=== Exercise details ===
Read through the entries below and copy each line where "Open" turns up.

=== Supplied entries ===
Content starts

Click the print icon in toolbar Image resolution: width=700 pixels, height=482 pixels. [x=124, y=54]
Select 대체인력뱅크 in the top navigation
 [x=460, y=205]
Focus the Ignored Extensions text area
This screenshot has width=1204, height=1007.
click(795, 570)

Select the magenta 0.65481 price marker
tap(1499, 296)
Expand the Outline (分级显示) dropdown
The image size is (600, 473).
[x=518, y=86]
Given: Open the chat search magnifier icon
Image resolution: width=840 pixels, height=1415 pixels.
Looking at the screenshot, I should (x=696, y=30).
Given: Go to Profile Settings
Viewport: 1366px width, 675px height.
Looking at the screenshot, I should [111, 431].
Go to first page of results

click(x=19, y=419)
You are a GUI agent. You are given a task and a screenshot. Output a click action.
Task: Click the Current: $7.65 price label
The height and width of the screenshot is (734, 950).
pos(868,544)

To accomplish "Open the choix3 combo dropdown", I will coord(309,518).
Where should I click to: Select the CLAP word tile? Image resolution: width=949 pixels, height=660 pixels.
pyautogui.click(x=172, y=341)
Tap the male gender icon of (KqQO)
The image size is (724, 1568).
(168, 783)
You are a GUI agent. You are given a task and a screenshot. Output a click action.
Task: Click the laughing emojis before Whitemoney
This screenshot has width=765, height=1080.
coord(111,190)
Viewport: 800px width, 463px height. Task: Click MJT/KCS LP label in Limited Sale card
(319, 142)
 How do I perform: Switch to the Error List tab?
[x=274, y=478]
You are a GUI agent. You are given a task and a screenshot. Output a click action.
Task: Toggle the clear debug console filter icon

Content ends

=== Written response ===
Given: Open the chat search magnifier icon
To accomplish "Open the choix3 combo dropdown", I will coord(309,518).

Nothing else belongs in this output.